# The "Boneheads"



## Lee Silva (Feb 9, 2013)

*The first three models to come from the "Ocularis" concept...*

*When the "Ocularis" attachment met with the motivation to build a PFS inspired range of shooters, there was no peeling them apart.... With no need for forks, I found the luxury of lifted limitations, and the right of way to take things in a slightly different direction.....*

N*aturally I jumped at the chance to get a bit "Strange"..... The "Boneheads" are a satire of the sacred, The "Myth" and the "Hype" personified, and on a mission to spoof the macabre! *








*Hahahahahehehe!!!!*

*I'm playing.... Always playing!

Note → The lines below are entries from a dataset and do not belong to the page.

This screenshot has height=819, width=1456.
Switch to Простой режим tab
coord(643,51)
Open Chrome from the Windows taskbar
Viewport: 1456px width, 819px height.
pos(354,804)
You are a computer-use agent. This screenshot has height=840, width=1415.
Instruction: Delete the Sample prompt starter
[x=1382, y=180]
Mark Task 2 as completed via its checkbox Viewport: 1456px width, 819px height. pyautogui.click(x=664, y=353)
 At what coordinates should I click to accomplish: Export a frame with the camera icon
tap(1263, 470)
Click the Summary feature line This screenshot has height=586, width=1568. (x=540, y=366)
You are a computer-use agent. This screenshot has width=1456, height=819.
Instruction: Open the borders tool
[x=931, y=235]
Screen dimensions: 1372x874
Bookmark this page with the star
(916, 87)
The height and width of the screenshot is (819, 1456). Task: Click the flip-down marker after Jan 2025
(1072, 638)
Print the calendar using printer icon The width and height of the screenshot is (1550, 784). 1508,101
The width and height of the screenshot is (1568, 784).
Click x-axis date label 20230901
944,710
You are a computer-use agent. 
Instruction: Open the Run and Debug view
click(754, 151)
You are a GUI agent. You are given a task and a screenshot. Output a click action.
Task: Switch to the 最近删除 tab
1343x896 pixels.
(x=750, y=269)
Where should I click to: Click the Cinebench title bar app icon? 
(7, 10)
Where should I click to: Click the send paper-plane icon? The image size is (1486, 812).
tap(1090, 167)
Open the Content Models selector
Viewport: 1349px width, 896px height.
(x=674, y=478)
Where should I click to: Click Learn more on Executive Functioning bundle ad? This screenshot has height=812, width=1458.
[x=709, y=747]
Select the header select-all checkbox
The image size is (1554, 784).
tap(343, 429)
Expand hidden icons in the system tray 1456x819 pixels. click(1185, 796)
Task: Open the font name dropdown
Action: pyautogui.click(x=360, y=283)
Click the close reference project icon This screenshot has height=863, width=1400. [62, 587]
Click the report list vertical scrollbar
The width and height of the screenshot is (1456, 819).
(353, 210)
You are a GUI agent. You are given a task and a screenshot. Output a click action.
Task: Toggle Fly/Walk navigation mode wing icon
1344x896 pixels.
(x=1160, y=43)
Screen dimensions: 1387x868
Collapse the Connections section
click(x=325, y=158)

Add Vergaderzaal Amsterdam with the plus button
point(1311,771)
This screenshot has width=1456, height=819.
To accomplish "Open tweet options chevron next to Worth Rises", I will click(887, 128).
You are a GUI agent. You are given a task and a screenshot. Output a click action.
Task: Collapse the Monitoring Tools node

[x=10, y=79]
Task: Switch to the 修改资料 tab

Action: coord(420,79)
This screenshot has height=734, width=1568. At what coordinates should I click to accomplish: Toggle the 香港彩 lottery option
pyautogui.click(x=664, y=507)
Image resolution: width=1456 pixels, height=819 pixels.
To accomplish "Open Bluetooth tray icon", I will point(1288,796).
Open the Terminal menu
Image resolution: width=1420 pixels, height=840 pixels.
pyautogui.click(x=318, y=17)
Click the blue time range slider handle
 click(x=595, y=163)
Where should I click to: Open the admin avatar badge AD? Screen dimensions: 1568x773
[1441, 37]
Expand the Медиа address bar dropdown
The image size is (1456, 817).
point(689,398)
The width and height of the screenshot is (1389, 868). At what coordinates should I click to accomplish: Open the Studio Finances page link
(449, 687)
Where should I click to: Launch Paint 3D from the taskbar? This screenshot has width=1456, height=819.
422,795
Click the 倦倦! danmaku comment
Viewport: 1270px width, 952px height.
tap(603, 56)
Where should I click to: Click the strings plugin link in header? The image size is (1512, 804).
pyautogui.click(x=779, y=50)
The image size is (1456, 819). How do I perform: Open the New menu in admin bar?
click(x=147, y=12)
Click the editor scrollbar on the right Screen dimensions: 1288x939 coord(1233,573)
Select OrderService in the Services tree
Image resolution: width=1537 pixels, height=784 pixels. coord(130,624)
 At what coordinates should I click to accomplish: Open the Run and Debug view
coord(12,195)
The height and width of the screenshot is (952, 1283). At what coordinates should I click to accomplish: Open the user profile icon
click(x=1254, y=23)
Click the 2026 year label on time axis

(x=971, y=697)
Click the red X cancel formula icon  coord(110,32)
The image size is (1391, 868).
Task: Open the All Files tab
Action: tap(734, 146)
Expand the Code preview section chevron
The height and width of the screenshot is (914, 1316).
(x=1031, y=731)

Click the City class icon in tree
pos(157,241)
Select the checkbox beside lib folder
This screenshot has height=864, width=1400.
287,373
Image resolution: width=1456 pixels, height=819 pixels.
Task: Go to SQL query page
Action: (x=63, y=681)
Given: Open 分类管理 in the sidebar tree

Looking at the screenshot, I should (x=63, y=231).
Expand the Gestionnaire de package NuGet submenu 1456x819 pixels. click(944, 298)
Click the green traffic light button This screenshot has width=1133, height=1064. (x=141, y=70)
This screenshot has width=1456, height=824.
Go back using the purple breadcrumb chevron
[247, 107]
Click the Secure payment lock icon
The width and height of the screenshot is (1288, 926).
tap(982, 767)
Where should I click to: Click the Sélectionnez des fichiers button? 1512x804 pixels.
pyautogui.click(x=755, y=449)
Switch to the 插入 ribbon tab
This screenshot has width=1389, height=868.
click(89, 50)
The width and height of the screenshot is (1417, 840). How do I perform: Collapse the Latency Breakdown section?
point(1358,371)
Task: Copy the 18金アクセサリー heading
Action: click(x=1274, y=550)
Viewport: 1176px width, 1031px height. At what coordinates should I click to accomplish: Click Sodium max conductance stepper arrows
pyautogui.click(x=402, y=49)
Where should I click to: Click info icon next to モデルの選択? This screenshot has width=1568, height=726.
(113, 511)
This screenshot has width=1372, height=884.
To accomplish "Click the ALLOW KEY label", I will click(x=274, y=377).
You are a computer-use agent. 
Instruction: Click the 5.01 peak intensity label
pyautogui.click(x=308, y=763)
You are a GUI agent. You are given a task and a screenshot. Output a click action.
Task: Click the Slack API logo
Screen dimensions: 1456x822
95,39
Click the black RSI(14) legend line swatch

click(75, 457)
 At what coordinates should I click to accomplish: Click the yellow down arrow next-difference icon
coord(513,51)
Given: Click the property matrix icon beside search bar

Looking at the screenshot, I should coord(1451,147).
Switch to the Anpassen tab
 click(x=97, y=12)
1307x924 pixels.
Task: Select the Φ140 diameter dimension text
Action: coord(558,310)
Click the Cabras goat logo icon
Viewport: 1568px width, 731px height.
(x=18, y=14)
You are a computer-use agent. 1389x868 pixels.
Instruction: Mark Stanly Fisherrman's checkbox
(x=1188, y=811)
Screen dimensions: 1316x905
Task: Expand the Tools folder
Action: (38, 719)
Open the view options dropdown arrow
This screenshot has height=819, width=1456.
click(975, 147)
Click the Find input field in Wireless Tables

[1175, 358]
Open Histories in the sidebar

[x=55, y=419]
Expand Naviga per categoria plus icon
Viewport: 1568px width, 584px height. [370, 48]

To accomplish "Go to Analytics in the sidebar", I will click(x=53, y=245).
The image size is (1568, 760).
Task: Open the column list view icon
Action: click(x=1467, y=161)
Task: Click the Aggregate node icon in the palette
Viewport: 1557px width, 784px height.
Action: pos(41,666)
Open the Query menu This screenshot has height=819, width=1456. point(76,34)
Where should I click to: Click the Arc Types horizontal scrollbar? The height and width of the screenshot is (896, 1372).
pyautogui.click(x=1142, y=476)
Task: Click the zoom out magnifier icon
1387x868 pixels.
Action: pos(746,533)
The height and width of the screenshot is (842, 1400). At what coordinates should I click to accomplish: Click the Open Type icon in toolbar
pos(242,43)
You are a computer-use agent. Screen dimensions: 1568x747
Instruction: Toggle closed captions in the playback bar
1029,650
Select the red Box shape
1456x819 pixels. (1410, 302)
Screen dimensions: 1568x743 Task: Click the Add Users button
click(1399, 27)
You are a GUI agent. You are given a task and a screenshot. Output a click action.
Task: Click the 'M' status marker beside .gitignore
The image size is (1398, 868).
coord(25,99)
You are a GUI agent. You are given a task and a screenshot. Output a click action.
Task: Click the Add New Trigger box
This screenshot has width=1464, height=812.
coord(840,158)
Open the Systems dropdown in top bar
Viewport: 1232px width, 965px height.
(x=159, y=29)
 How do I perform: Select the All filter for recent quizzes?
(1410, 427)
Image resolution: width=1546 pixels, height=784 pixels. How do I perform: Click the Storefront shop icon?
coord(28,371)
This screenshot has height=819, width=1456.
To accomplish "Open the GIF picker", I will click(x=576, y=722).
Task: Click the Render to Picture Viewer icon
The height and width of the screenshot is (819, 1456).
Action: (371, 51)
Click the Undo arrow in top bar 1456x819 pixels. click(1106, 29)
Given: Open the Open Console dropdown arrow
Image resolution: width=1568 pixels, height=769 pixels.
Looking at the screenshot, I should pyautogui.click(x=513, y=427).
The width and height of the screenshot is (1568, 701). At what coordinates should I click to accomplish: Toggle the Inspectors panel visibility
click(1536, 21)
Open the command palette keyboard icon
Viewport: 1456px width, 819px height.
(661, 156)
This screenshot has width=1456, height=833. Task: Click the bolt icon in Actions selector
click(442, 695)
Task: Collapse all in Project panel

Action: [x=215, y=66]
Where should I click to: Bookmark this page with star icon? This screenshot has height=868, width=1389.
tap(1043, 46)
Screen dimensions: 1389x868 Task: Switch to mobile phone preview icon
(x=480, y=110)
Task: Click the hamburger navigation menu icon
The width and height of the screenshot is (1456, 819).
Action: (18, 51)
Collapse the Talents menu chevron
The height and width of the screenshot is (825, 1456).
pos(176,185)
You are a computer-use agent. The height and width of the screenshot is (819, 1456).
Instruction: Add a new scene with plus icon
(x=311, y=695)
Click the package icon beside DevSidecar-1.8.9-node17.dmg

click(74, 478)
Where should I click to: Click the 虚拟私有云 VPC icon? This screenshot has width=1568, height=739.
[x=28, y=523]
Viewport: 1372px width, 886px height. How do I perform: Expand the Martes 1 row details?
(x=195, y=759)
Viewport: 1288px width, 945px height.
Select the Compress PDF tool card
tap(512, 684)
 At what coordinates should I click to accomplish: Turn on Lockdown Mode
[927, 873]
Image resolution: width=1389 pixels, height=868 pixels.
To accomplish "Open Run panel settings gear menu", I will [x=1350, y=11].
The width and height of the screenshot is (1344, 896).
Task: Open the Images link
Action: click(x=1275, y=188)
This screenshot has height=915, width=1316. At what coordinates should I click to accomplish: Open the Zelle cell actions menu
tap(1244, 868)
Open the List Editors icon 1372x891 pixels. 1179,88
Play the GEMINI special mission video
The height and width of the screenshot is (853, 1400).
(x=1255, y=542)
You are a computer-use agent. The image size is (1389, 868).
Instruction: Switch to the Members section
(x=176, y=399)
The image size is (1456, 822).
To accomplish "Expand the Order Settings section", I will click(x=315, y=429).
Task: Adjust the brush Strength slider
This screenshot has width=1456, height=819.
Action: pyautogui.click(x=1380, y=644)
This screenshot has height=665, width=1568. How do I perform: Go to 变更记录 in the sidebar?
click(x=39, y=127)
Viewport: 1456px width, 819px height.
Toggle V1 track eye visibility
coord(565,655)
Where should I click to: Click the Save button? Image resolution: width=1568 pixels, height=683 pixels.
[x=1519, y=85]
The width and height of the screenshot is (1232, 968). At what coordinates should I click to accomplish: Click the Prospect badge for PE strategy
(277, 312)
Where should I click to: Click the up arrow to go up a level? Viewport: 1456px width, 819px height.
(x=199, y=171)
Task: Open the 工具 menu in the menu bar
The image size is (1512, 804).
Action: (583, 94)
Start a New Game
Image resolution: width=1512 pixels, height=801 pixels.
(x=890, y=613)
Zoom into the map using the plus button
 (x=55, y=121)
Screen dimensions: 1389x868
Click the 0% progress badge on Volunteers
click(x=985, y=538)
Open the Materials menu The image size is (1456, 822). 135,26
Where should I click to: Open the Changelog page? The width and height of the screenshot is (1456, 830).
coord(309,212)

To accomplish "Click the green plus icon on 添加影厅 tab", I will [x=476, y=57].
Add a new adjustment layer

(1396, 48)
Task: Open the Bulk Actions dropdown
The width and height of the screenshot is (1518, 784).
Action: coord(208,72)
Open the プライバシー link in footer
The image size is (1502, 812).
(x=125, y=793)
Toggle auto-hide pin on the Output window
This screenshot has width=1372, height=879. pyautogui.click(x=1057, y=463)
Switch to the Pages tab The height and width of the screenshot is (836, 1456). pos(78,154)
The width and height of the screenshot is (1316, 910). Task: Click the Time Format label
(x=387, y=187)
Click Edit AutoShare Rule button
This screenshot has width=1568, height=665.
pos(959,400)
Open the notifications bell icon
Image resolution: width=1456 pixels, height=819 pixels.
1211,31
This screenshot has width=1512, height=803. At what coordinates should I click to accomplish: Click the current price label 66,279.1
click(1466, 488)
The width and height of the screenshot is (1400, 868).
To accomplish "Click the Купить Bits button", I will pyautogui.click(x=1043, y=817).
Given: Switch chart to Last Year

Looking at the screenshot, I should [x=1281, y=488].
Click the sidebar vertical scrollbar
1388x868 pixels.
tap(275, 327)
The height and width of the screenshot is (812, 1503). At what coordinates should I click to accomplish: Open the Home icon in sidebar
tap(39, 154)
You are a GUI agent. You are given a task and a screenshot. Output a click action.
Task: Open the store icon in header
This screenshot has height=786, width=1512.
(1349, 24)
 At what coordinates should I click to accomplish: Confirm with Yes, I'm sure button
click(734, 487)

I really don't talk like that..*

*I do have a crazy-stoopid laugh though! A deranged and staccato, Renfield sort of laugh! Hea he hea he hea he, etc..............(fade out)*


----------



## JTslinger (Jan 26, 2015)

Those ore both creepy and cool! I love the first one.


----------



## Imperial (Feb 9, 2011)

every goth head and fans of "nightmare before christmas" are gonna want one of these


----------



## bigron (Nov 29, 2012)

the first one looks like you took a morning selfie :neener: great looking shooters brother they are going to fly of the website i hope you made enough


----------



## Lee Silva (Feb 9, 2013)

OOOOOHHH Nooo! They've sold long ago! I'm no longer flying any "Vendor" colors... I'm just showing some fun frames I've made in the past.... Just for fun


----------



## Tentacle Toast (Jan 17, 2013)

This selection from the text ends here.